Algunos países, agencias multilaterales y el sector privado comienzan a apostarle a esta nueva veta de oportunidad y desarrollo. Unilever, por ejemplo, en conjunto con organizaciones como WWF y otros, publicaron el año pasado un libro que identifica y apuesta por 50 alimentos priorizados por su valor nutricional, sabor, accesibilidad y asequibilidad, siguiendo las definiciones recientes de la FAO sobre lo que significa una dieta sostenible. Otros criterios como productividad, adaptabilidad climática, huella ambiental, disponibilidad de cantidades importantes de nutrientes críticos y diversidad fueron usados para llegar a este portafolio de cultivos huérfanos, pero con un enorme potencial.

El rescate de muchos de estos alimentos requiere que los gobiernos adopten programas que incorporen su uso en grupos poblacionales claves que los adopten culturalmente.

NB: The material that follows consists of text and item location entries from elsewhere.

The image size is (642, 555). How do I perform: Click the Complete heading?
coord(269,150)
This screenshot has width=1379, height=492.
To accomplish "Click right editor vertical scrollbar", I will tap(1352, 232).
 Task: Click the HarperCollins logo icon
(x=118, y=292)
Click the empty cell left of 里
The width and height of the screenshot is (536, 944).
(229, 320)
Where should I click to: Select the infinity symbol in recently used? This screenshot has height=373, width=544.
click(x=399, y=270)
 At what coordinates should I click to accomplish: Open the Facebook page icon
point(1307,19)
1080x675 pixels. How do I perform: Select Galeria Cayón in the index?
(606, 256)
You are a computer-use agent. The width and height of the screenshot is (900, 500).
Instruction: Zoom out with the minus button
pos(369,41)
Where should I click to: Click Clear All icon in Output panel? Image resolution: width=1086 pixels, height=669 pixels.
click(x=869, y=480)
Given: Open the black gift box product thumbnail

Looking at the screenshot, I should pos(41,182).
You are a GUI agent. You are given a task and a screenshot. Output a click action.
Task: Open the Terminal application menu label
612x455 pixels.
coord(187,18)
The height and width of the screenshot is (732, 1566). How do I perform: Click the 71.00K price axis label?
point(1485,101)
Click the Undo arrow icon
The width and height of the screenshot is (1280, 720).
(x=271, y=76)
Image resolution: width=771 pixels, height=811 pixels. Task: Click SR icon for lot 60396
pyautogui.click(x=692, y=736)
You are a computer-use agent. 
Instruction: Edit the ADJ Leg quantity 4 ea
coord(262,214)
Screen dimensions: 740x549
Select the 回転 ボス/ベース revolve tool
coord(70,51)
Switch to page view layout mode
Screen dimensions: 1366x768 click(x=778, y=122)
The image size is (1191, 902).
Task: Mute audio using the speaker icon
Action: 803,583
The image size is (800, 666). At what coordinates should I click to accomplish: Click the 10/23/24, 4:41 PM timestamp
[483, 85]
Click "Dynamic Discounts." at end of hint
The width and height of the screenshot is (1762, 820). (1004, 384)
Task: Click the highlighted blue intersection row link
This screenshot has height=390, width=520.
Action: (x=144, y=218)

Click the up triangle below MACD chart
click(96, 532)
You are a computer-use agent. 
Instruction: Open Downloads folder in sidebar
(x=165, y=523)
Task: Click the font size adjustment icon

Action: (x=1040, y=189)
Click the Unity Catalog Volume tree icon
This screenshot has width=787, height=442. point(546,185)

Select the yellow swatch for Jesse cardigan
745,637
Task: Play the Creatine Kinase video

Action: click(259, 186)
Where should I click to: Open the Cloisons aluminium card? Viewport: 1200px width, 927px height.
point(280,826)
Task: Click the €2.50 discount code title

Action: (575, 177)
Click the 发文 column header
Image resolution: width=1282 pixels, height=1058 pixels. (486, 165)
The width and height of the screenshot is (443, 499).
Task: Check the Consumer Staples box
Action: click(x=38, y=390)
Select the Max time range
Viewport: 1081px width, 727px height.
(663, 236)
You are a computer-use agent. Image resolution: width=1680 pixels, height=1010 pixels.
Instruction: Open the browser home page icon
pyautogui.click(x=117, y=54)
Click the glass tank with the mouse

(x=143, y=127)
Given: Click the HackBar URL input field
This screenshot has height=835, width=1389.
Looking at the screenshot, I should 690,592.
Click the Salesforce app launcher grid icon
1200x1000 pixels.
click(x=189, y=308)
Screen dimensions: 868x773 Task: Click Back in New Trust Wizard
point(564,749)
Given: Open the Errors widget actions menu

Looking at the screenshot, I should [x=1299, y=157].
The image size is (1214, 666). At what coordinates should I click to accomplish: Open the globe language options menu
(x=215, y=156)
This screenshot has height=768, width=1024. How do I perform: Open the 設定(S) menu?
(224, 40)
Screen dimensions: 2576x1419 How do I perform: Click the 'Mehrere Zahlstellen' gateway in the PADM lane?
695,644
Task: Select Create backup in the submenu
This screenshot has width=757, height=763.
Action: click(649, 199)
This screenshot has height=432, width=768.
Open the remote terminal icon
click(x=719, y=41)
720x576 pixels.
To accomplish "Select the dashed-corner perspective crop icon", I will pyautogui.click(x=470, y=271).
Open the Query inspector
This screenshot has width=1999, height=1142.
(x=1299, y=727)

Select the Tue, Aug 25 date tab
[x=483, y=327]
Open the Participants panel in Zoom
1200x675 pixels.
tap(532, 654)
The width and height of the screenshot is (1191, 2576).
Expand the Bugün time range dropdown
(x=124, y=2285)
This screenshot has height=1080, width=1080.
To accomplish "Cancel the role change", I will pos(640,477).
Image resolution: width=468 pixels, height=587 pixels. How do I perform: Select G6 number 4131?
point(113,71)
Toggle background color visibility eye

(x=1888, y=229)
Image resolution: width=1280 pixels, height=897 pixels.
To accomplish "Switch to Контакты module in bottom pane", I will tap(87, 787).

Hay pilotos de programas de alimentación escolar y de mujeres adolescentes y gestantes que funcionan efectivamente en varios lugares del mundo. La promoción de su conservación, su caracterización nutricional, el desarrollo de tecnologías de poscosecha y procesamiento primario que ahorren tiempos y costos, el desarrollo de cadenas de valor con baja intermediación y con comunidades productoras empoderadas, se aceleran con la concurrencia de lo público. Las pequeñas y medianas empresas que promueven alimentos sanos y chefs reconocidos que los incorporan en sus platos son aliados importantes.

Hay que combatir la dieta monótona de hoy. El 75 por ciento de lo que consumimos depende solo de doce especies de plantas y cinco animales. Alimentar bien a 10 billones de personas al 2050 requiere diversificar la oferta y las formas de producir. En los chachafrutos y cientos de alimentos olvidados hay enormes oportunidades.